On December 19, 2019, the U.S. Department of Health and Human Services and the U.S. Department of Education issued a "Joint Guidance on the Application of the Family Educational Rights and Privacy Act (FERPA) and the Health Insurance Portability and Accountability Act of 1996 (HIPAA) to Student Health Records" (the Guidance). The Guidance serves as an update to the Guidance that was first issued in November 2008.
Educational institutions and their associated health services and records may be subject to HIPAA or FERPA or both, depending on factors such as whether the institution accepts federal funding, and whether the institution provides healthcare services. Some educational institutions may meet the definition of a HIPAA covered entity if the institution serves as a healthcare provider (such as through an on-site clinic) and transmits health information through certain electronic transactions. However, the HIPAA definition of protected health information carves out records that are protected by FERPA (including education records and what are known as "treatment records"). This means that even if an institution is a covered entity for purposes of HIPAA and must comply with HIPAA's electronic transaction rules, the institution may not be required to comply with HIPAA's Privacy Rule if the institution only has health records that are education or treatment records under FERPA. This potential overlap can lead to confusion for administrators, healthcare providers, students, and their families.

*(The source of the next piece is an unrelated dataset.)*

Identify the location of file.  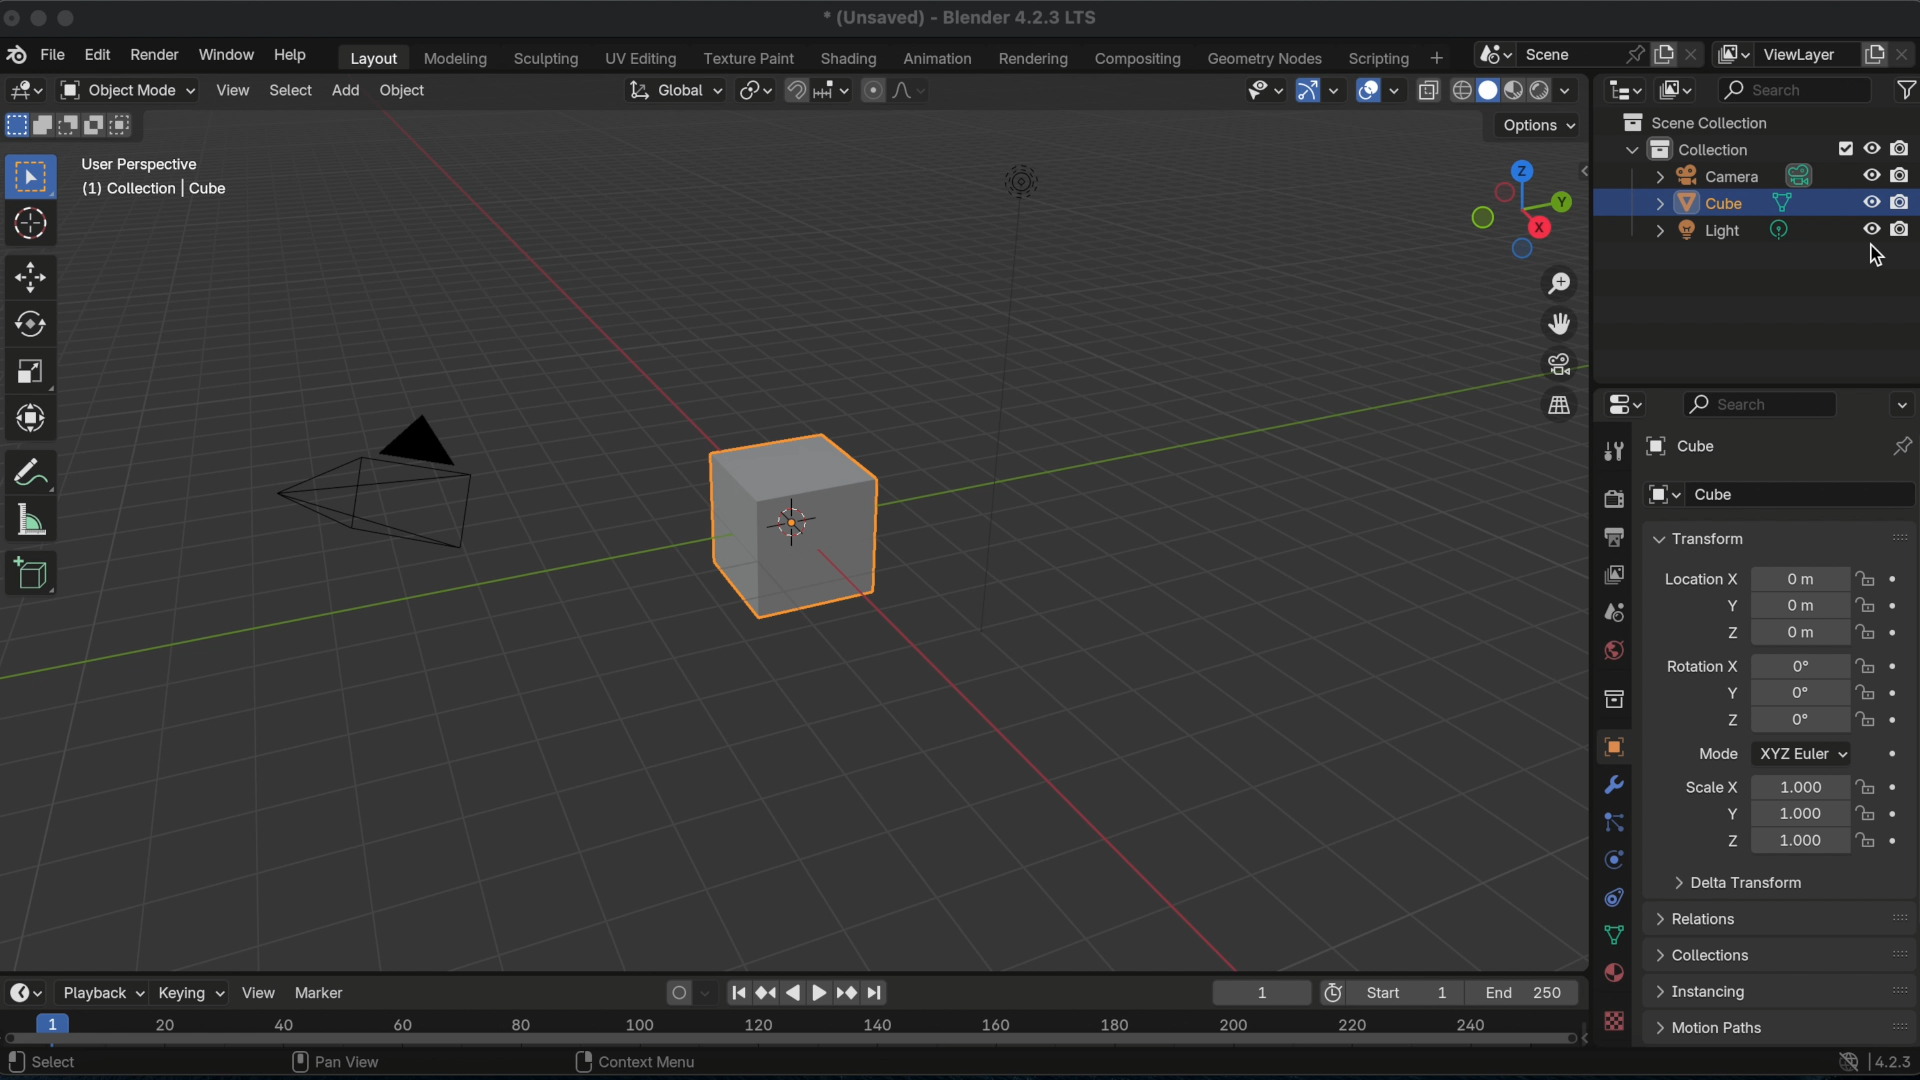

The updated Guidance first reorganizes the information presented so as to more thematically address the issue of whether HIPAA or FERPA applies to specific types of institutions and records. Next, the Guidance presents a newly expanded set of questions regarding whether health records can be shared in various scenarios. Much of this information addresses issues around sharing health records without the student's consent. For example, information is provided regarding:
- Sharing records when a student presents a risk of potential harm to self or others;
- Sharing records regarding a deceased student; and
- Sharing records with various regulatory bodies as may be required by law.
Educational institutions that maintain student health records, particularly those institutions that also provide healthcare services, may wish to review their policies in these areas and ensure that they are up to date.